Financial assurance requirements are universally considered to be too low to pay for plugging and abandoning wells. An inventory of inactive wells across the country shows that regulators have failed to require uneconomic wells to be plugged and abandoned.

We therefore ask: why do operators ever plug wells? The data suggests one key driver: drilling.  That is to say, operators only “fill when they drill.”  It’s a startling conclusion but not necessarily a surprising one—plugging wells is a cost and economic actors avoid costs, if they can.  However, that cost is unavoidable when the objective is to frack a mature field.  In that case, older wells may need to be plugged to maintain pressure or avoid “frac hits,” when pressure and/or fluids from a newly fractured well communicate with an existing well.

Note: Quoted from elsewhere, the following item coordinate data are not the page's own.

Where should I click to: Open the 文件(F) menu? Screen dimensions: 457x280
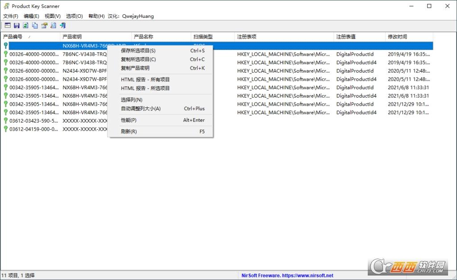[11, 16]
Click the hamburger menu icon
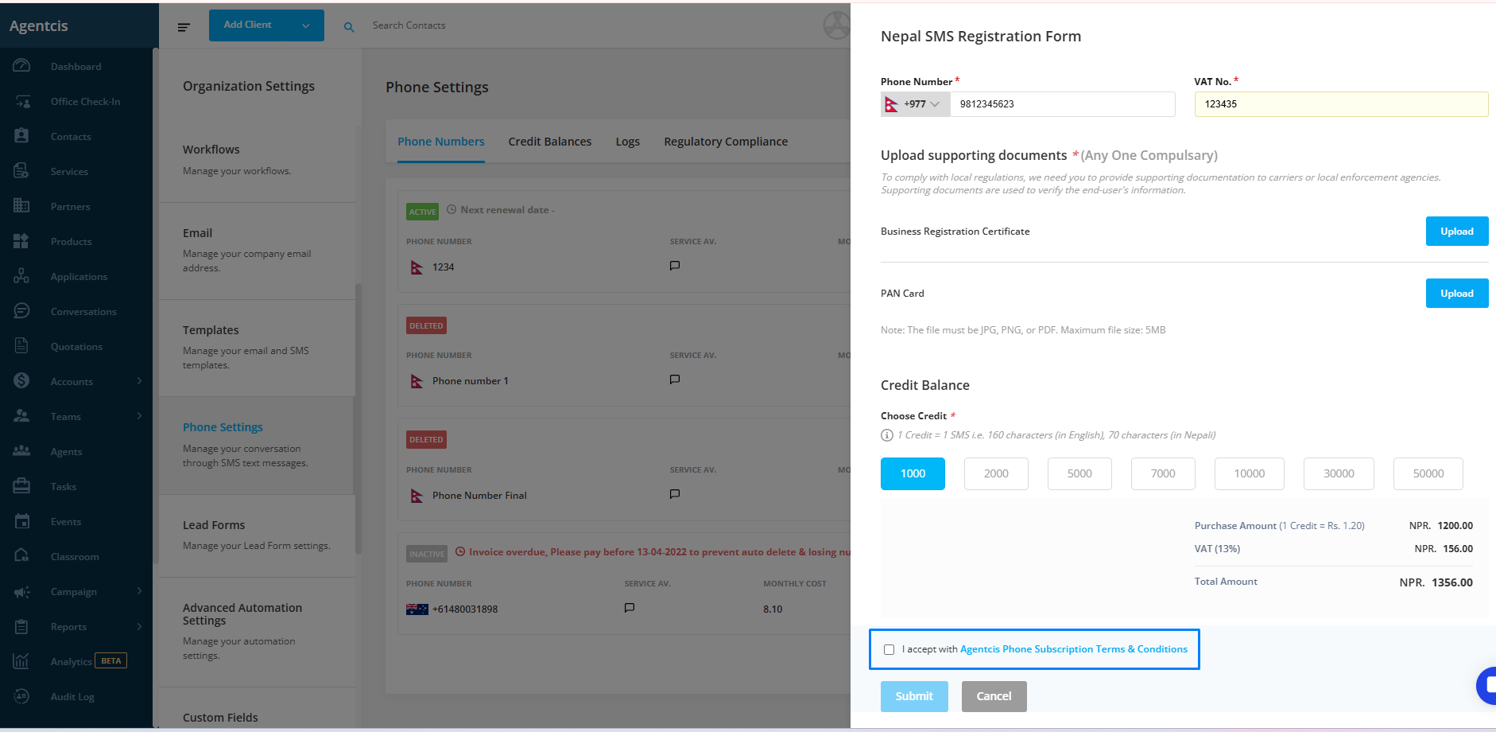The height and width of the screenshot is (732, 1496). pyautogui.click(x=184, y=27)
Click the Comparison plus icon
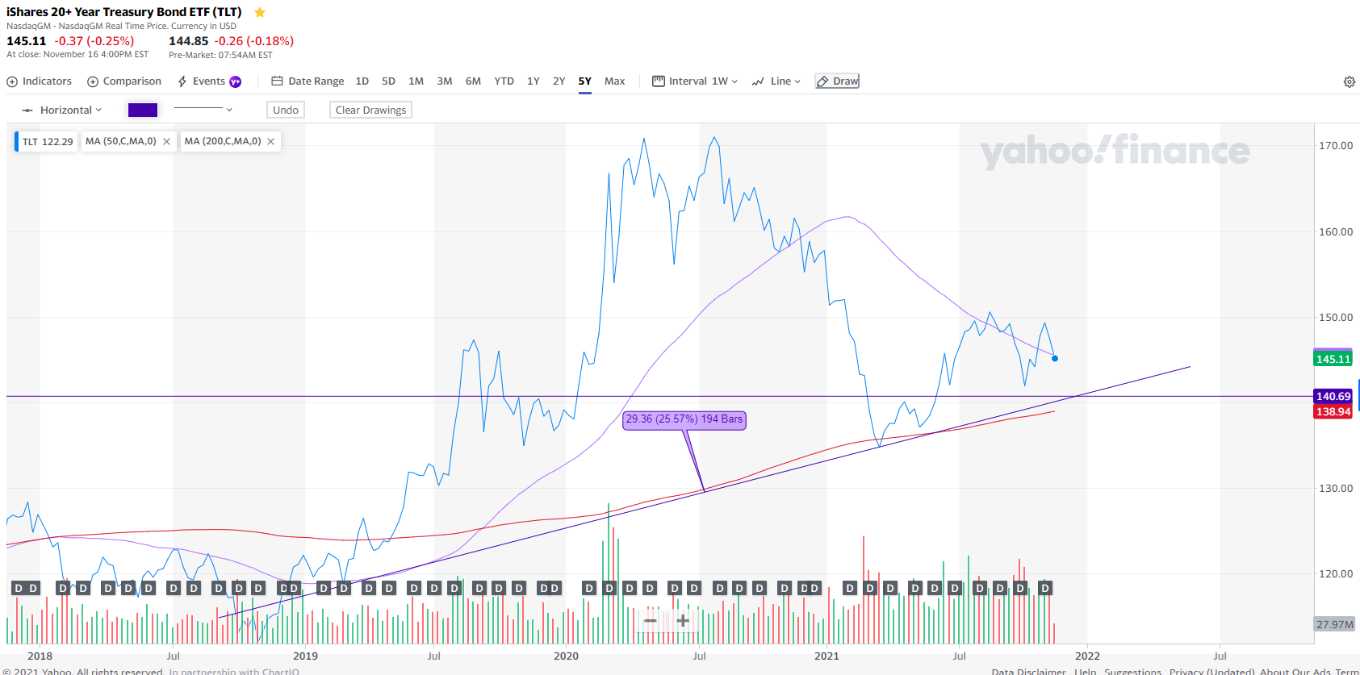1360x675 pixels. [93, 81]
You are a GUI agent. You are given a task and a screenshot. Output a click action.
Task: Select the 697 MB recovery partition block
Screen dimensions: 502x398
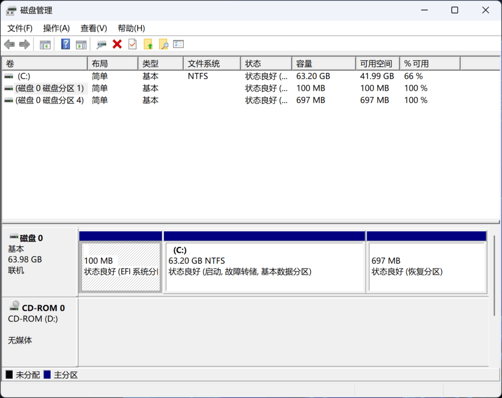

Looking at the data for the thirteen largest oil and gas producing states, we find significant correlation between new horizontal and directional drilling and the plugging of older wells, explaining two-thirds of the recent plugging activity in the 13 top states by well count.  This makes sense since communication between wells is a key side-effect of the fracking.  But if companies primarily plug wells when they are drill: Will the filling stop when the drilling stops?

If it does, operators will need other economic incentives to plug wells.  Those needs will only grow stronger with less demand for oil and gas, due to the energy transition, and the potential for less revenues from oil produced, due to diminishing demand.  This is not a far away problem since, as we noted in Fault Lines, there is little to no need for new wells in most low-carbon scenarios.

Lifecycle of a typical oil and gas well:

This has implications for regulators:

First, some regulators look at current plugging practice as a sign that operators will meet these obligations.  Basing policy on such false assurance would tend to justify complacency with the status quo when regulatory reform is needed.  If plugging is no longer driven by drilling, regulators will need to revisit the financial carrots and sticks that can incentivize timely plugging activity.

Second, regulators may assume that higher plugging counts by large drillers is evidence that blanket bond regimes are working.  But if drilling stops, so will plugging.  By then it may be too late to eliminate blanket bonds and impose higher individual bond amounts.

Finally, policy makers may fail to appreciate the full environmental risks associated with frac hits, including uninsured damage to previously plugged wells.  Large drillers may be creating more problems than they are solving with “drill-filling”.